I know it was Proton's CEO and not Proton-the-company that said this, but there has to be consequences for shit like that, so maybe the next cretinous CEO will think twice before siding with fascists. Andy Yen lost his company this customer forever, and they can thank him for that.

[–] fleem@piefed.zeromedia.vip 5 points 2 days ago

i am in the same boat, i am weirdly ashamed to admit? i mean not that i dont admit it freely with anyone who will listen, but just, all it took was that one little remark and my trust was irrevocably broken, and i was getting ready to bring my entire little family unit over into that ecosystem.

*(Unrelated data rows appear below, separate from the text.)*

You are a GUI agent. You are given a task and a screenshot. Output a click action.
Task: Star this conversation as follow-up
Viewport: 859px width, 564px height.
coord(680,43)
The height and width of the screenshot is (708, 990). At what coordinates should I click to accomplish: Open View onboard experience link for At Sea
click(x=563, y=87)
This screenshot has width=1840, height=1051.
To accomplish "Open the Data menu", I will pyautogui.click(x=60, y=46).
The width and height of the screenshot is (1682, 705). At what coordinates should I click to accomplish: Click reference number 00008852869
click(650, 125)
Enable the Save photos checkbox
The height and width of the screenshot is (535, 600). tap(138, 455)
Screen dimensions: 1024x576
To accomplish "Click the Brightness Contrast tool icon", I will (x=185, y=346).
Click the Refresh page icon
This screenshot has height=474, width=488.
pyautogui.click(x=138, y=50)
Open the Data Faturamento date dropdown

instead i went with posteo for email and self hosted everything else

[–] EncryptKeeper@lemmy.world 1 points 1 day ago (1 children)

ProtonMail does have offline access by way of the Bridge, but it is an extra program you have to run.

[–] baronvonj@piefed.social 2 points 1 day ago

Oh, right. But the bridge is desktop only. I suppose you could configure an IMAP client on mobile to pull from your desktop bridge, to have emails cached for offline on you phone. But that's just crazy kludgy.

[–] Toes@ani.social 1 points 2 days ago (1 children)

Self started email servers are commonly marked as spam just because its new.

I would suggest the OVH email offerings. They've been in business a long time and don't price gouge their customers for basic features.

https://www.ovhcloud.com/en/emails-exchange/

[–] 01189998819991197253@infosec.pub 3 points 1 day ago* (last edited 1 day ago) (1 children)

It's not because it's new. It's because of email security standards (DMARC, SPF, etc.) [that people often get wrong] that are more strictly enforced for domains with no reputation.

Also, I'm not sure going from Google to Microsoft is a step up, honestly. But if all you're trying to accomplish is self hosting email (without improved data privacy), they seem like an easy starting point.

[Edit]

[–] Toes@ani.social 2 points 1 day ago

I'm aware of those features too. What I was alluding to is domain age and your ASN are factored into the spam filters.

If you have a fresh domain on a residential network for example. You can have everything set up perfectly and still be marked as spam.

But you're right that those features are commonly misconfigured or omitted. Without a full autopsy on the issue I'm just throwing darts into the darkness.

Using a Microsoft product does feel bad morally, but it does provide the easiest experience while being cost effective.